Пока хозяин кабинета, молча, обдумывал сказанное жандармом, в разговор снова вступил Обнин:
– Все хорошо, вот только уверенности нет и все из-за того, что приходится, в таком великом деле полагаться на немытое быдло!
Эти слова не понравились сразу обоим его собеседникам. Мерзлякину в этих словах показался упрек: деньги берешь, а хорошей, качественной работы не обещаешь.

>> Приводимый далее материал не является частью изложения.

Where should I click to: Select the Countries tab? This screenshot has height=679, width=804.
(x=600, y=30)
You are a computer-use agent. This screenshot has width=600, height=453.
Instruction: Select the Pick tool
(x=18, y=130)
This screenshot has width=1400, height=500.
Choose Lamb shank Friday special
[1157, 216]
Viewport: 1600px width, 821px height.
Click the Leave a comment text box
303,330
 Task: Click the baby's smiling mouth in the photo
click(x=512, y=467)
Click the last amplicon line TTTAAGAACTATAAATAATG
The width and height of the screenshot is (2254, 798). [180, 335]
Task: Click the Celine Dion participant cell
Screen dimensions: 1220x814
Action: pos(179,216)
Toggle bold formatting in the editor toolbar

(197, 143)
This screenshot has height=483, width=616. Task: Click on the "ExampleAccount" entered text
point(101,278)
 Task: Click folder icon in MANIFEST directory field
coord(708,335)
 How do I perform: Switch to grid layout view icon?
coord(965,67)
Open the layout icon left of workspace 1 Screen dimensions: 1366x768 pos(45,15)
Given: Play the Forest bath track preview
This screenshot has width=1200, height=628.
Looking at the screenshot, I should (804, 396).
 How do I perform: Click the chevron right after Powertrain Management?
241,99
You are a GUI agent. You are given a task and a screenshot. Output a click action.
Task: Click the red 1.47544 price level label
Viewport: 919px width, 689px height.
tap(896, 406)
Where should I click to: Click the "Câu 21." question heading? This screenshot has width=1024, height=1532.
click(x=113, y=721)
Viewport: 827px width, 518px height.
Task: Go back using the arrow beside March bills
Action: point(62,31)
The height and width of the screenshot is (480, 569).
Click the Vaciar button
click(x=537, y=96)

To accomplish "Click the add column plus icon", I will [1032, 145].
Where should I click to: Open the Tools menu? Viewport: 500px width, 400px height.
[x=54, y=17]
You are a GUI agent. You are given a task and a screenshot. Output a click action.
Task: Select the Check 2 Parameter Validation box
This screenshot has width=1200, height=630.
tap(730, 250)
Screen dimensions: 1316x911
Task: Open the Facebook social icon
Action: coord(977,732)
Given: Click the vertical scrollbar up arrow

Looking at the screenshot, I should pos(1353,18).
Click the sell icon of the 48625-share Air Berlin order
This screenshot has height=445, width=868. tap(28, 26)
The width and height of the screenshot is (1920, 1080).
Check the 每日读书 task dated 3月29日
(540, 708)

Хозяина кабинета они заставили снова сомневаться в лояльности жандарма.
«Наемник. Скользкий тип. Одно слово, жандарм. Ведь если что пойдет не так, этот иуда, из страха или жадности, продаст нас. Не задумываясь. М-м-м… Придется подумать о том, как его можно будет убрать».
Тяжелое молчание разорвал тот же Обнин, который, наверно, единственный не понял некой двусмысленности собственной фразы.